Lord Jesus, I don’t know all the reasons I avoid looking right at you and focusing on you. Maybe I’m afraid that you’ll judge me or be disappointed in me, and so I don’t want our eyes to meet. Maybe I really do care about a lot of other things more than this relationship with you. And if I don’t, care enough, why is that? What gets between us? I know it’s not anything to do with you, that you continuously invite me into conversation and your presence. I believe that you desire me and seek me out. Why don’t I desire you more? Why don’t I seek you more earnestly? Help me with this, please, because I cannot help myself. Amen.
I wanted to share this powerful prayer as we approach Holy Week, in the hope that I, we, will make daily time this week to sit longer in quiet reflection with God, like Jesus did. You see, the difference between our escaping and Jesus escaping is simply opposite. Jesus is escaping the world to be WITH His Father. We (try to) escape God to be with the world.
I pray for myself, and you, that we too will imitate Jesus Christ and know that we are God’s beloved. That we will desire to escape to Him, so that we, too, will know His love and live in the words of Christ in today’s gospel, “…so that you may realize and understand that the Father is in me and I am in the Father.”
(Today’s OXYGEN by Gina Ulicny)
Prayer: Father God.
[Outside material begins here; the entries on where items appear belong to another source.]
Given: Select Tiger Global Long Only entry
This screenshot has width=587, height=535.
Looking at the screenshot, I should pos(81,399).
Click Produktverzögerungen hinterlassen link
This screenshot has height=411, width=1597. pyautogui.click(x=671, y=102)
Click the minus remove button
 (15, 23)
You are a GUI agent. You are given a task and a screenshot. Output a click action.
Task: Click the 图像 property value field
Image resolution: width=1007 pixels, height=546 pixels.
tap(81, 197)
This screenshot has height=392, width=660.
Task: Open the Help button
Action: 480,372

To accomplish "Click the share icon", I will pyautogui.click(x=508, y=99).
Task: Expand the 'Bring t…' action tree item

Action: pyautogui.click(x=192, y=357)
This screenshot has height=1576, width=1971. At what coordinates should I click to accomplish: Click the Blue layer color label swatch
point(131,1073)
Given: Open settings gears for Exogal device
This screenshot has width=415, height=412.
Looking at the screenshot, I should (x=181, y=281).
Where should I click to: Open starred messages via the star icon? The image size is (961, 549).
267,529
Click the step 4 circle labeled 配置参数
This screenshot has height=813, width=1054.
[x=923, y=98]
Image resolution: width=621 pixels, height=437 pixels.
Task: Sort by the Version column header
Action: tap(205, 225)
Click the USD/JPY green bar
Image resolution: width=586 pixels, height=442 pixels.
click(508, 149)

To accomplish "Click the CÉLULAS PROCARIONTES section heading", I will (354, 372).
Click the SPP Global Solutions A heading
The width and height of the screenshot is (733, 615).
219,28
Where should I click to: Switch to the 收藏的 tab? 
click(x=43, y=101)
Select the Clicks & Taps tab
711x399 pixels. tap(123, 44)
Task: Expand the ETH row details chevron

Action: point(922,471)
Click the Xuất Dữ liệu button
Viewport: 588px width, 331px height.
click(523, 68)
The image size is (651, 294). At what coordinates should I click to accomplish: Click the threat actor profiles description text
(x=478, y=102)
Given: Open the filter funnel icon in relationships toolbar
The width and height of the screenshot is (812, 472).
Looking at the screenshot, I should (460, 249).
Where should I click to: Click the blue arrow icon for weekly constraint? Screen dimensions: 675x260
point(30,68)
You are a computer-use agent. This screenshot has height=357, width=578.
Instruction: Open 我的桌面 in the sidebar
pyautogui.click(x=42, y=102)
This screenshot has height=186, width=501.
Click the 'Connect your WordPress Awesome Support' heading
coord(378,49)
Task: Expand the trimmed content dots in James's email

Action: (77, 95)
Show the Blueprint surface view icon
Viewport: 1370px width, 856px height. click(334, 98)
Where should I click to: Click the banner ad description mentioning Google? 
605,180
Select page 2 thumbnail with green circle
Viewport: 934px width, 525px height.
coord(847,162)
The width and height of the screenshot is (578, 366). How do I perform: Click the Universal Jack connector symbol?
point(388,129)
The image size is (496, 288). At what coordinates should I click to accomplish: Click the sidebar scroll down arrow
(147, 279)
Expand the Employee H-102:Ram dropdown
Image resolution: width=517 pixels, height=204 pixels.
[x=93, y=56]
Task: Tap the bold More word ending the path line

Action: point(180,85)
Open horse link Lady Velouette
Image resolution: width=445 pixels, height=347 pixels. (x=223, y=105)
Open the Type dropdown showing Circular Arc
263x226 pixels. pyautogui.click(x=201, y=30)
I desire to be with You, not away from You. Help me to walk this desire out – to look at You and allow You to look at me. Give me the deliberate desire to confess my sins to You instead of hoping that You don’t see them. Father, help me in my desire to be who You created me to be and not who this world entices me to be.
Thanksgiving: Father God, thank You for the gift of confession. Thank you for your limitless love. Thank you for giving us the Savior. Thank you for this season of Lent and this HOLY, HOLY, HOLY Week — a time to draw closer to You so that we may rest in Your enveloping arms of love.